All of the currently available methods are limited for a number of reasons. Initially, it is noted that current purification methods provide a poor yield of purified SWCNT structures from raw material. A final SWCNT product obtained from any of these methods will also typically contain significant amounts of contaminating matrix material, with the purified SWCNT structures obtained existing as ropes or bundles of nanotubes thereby making it difficult to analyze and characterize the final SWCNT structures that are obtained. These methods further typically yield purified SWCNT structures of relatively short lengths (e.g., 150-250 nm) due to the prolonged chemical or physical processing required which causes damage to the nanotubes. Additionally, a number of isolation techniques currently utilized require organic solvents or other noxious compounds which create environmental conditions unsuitable for biological derivitization of SWCNT structures. Organic solvents currently utilized are capable of solubilizing SWCNT structures in bundles and not individual, discrete tubes. Furthermore, present isolation techniques require prolonged periods of ultra-speed centrifugation (i.e., above 100,000×g) in order to harvest nanotube structures from solvents or other noxious compounds used to remove contaminating matrix material from the nanotubes.

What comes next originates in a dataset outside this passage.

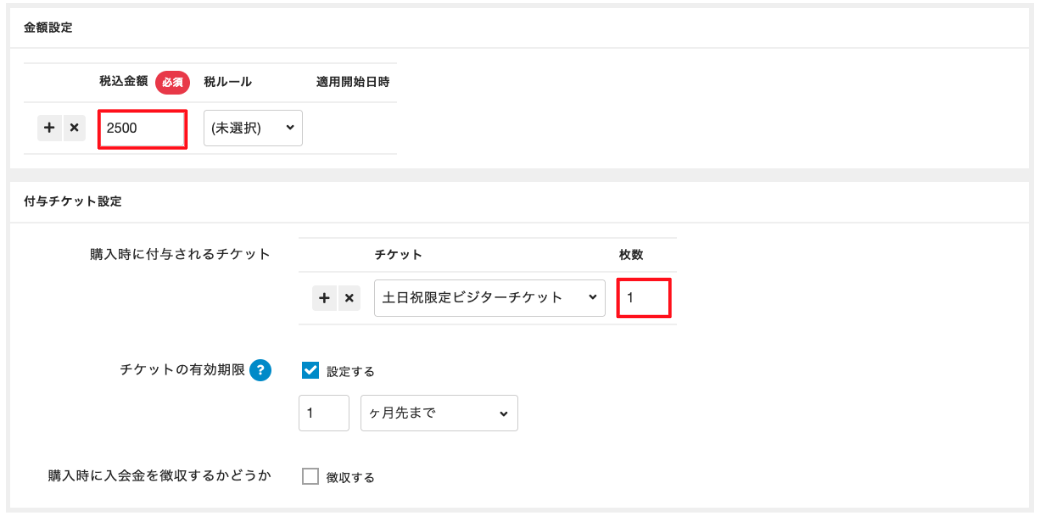Select the expiry number field before ヶ月先まで
This screenshot has height=519, width=1042.
click(323, 413)
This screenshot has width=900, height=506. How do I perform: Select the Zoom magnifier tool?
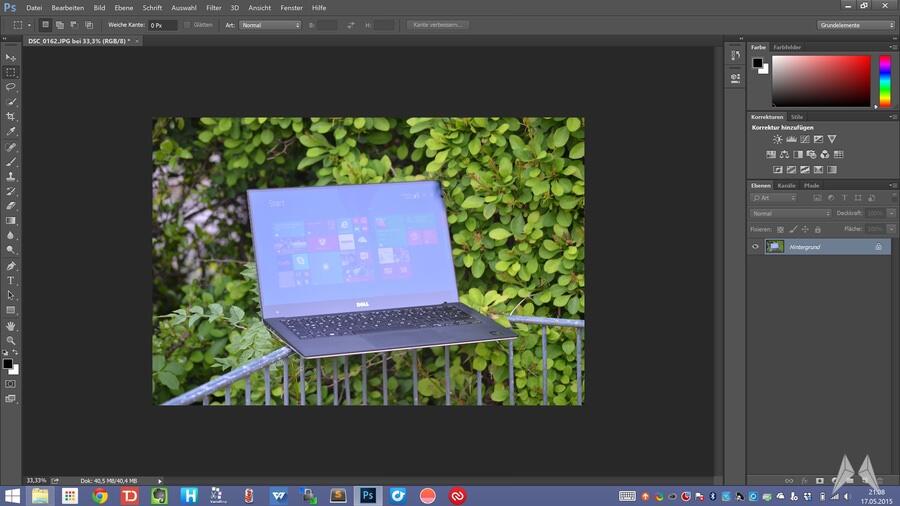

Presently, the overwhelming problem for industrial and academic laboratories engaged in the use of carbon nanotubes for research as well as other applications is the limited source of discrete, completely separated SWCNT structures. Investigations into the vast potential of uses for SWCNT structures are being hampered by the limited supply of well characterized SWCNT material free of significant amounts of contaminants like amorphous carbon and metal catalyst particles.
Accordingly, there presently exists a need for harvesting high yields of purified SWCNT structures from the raw material of a carbon nanotube production process in a fast and efficient manner to meet the demand for such structures. Additionally, it is desirable to provide SWCNT structures as discrete and individual structures (i.e., not bundled together), having suitable lengths and well characterized for biological derivitization and easy manipulation.